ARP : Comment l’équipe des « fixeurs » entre-t-elle en contact avec ce public ?
Sabri Ben Abdelhafidh. Notre objectif est de permettre à ce public exclu des soins d’entrer dans le système de santé via un accompagnement mobile. Entrer en contact avec le public passe principalement en effectuant des maraudes, des permanences hebdomadaires chez nos partenaires, notamment le Hub humanitaire, géré par Médecins du Monde. Les différentes institutions à qui nous avons présenté nos services viennent nous demander une intervention directe : le Projet Lama, mais aussi les maisons médicales, les hôpitaux ou encore les centres d’hébergement (Hub humanitaire, Samu social, Porte d’Ulysse, plateforme citoyenne).
Enfin, le bouche à oreille fonctionne bien. Certains membres de l’équipe sont issus de communautés de migrants et ont ainsi une capacité à entrer en contact directement avec les communautés, sans passer par un intermédiaire, institutionnel ou professionnel, ce qui facilite la communication. Ainsi, Inas Houssaini est d’origine marocaine, Dorota Kwiatkowska polonaise : connue aujourd’hui du réseau des polonais en situation de migration et d’addiction qui n’ont pas forcément connaissance de leurs droits et possibilités en termes de santé, elle peut être désormais contactée par un membre de cette communauté.
Cinquante personnes ont été accompagnées en 2019, 110 en 2020.
Même si nous visons à terme leur autonomisation, notre travail consiste à les accompagner dans les institutions aussi longtemps que nécessaire, quelle que soient les démarches à effectuer : cartes médicales, demande de régularisation, rendez-vous en médecine somatique, etc.

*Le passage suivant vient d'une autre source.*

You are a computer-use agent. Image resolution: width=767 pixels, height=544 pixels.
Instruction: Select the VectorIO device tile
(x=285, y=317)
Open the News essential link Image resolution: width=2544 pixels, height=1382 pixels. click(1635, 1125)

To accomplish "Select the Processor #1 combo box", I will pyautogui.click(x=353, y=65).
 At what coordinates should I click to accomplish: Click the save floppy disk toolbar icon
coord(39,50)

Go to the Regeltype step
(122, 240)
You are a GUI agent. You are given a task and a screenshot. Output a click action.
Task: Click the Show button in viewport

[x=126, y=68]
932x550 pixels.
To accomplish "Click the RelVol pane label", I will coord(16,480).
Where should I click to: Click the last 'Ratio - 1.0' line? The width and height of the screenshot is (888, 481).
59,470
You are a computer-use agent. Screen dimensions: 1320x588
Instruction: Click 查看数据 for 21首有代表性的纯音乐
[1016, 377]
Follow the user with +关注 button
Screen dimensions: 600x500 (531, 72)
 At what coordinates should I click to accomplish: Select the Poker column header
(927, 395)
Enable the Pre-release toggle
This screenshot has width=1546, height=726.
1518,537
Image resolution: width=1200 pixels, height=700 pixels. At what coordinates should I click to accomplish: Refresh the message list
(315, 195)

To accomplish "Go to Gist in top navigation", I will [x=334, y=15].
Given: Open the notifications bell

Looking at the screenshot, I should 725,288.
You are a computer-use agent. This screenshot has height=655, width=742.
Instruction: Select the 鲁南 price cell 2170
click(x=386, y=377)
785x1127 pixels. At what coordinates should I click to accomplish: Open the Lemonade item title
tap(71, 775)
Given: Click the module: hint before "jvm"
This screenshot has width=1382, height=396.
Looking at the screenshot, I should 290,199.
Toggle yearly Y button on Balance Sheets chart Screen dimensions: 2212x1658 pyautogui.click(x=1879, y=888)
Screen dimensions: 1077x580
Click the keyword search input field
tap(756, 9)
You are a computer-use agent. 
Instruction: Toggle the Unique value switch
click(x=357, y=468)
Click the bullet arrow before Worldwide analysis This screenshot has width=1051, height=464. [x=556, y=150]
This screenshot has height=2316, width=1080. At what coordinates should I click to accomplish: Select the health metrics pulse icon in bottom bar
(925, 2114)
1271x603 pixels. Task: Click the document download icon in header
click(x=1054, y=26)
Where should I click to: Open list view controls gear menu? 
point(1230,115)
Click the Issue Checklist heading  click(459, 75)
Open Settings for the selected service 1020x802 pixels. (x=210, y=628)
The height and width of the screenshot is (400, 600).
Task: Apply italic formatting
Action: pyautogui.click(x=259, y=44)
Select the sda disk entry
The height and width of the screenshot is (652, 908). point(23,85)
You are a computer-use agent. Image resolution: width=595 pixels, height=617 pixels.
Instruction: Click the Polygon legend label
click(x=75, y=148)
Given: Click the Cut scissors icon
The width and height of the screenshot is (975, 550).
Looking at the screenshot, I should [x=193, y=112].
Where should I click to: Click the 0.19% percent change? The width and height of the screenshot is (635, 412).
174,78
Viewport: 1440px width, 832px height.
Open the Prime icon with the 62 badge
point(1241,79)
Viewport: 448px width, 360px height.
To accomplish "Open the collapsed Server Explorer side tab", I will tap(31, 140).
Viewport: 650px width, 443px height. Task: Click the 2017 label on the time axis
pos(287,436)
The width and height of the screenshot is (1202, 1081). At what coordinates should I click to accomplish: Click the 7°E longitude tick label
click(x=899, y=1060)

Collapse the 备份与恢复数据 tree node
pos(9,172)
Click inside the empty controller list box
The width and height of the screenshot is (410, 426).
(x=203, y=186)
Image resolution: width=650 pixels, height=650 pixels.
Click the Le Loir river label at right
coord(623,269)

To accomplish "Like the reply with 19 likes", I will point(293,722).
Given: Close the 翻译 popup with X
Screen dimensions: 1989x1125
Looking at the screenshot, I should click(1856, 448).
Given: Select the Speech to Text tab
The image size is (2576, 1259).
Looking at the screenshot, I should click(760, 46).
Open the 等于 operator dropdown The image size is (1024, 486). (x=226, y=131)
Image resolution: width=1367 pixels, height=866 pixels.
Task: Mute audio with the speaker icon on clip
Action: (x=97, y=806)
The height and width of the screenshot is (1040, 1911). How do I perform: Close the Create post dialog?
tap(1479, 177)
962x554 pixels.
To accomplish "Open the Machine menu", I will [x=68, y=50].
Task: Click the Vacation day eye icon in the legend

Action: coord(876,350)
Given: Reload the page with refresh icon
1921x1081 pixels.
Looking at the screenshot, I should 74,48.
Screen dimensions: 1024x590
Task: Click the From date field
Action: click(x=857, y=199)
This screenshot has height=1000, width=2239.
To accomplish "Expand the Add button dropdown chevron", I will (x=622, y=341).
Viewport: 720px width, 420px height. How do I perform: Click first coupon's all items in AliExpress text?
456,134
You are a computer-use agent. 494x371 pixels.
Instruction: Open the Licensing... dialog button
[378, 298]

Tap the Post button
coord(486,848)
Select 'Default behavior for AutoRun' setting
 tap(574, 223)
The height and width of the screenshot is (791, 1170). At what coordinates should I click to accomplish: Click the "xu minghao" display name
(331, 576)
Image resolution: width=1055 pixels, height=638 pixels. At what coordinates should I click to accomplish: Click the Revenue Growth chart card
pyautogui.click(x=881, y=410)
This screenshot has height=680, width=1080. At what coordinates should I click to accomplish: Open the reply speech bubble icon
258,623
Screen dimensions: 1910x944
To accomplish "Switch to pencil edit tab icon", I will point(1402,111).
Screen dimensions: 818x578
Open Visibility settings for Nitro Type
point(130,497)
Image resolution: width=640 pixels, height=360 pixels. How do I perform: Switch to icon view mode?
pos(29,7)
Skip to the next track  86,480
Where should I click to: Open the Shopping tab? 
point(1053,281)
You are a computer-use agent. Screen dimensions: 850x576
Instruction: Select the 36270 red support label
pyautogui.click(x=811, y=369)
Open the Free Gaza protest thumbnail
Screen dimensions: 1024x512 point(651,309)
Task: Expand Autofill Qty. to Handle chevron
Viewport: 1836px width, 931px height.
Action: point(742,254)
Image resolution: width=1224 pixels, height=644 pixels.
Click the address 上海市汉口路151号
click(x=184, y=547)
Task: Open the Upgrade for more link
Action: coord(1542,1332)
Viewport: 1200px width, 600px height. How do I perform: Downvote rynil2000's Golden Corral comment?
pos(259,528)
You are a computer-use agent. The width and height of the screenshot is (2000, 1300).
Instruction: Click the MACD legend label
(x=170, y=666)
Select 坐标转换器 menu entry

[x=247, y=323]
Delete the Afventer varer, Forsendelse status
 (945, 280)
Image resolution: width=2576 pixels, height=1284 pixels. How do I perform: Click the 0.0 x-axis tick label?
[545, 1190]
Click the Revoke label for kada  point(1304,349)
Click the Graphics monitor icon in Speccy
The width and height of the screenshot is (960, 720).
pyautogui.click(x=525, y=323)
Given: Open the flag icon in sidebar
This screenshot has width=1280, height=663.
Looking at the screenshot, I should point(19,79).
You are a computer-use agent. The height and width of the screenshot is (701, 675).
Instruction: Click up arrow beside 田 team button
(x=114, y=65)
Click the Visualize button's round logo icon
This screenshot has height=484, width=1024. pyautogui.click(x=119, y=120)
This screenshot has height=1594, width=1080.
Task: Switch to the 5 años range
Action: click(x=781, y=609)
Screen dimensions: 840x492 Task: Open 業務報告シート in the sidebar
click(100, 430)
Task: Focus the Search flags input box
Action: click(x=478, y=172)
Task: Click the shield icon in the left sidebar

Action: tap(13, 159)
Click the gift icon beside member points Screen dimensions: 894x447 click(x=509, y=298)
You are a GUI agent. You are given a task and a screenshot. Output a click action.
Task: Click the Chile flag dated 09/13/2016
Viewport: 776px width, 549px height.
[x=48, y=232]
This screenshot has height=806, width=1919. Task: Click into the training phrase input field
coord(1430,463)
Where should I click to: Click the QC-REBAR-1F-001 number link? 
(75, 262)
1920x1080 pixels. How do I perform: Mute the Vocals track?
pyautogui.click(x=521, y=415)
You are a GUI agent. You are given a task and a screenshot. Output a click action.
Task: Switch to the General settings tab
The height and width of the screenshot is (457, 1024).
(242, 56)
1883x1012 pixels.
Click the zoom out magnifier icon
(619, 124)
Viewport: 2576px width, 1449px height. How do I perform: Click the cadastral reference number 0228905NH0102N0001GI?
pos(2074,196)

L’accompagnement physique dans les démarches des bénéficiaires fait qu’en tant que travailleurs nous sommes témoins, au même titre que l’accompagné, de toutes les souffrances et discriminations qu’il peut subir.
ARP : Quel a été l’impact du Covid 19 ?
Sabri Ben Abdelhafidh. Il a fallu adapter nos méthodes de travail, une grande partie de nos partenaires ayant stoppé leurs activités ou diminué la présence des travailleurs sur place, les lieux de soins sont devenus plus difficiles d’accès. Nous avons dû travailler par voie électronique et par téléphone mais pour beaucoup de bénéficiaires, le contact était déjà rompu.
Depuis, les activités ont peu à peu repris. Nous avons le soutien renouvelé de l’organisme d’intérêt public Bruxelles Prévention Sécurité dans le cadre des appels à projet qui viennent consolider son Plan Global de Sécurité et Prévention. Nous aimerions à terme développer un réseau transnational, c’est-à-dire dépasser les frontières institutionnelles et géographiques entre Bruxelles et les étapes des transmigrants en route vers l’Angleterre.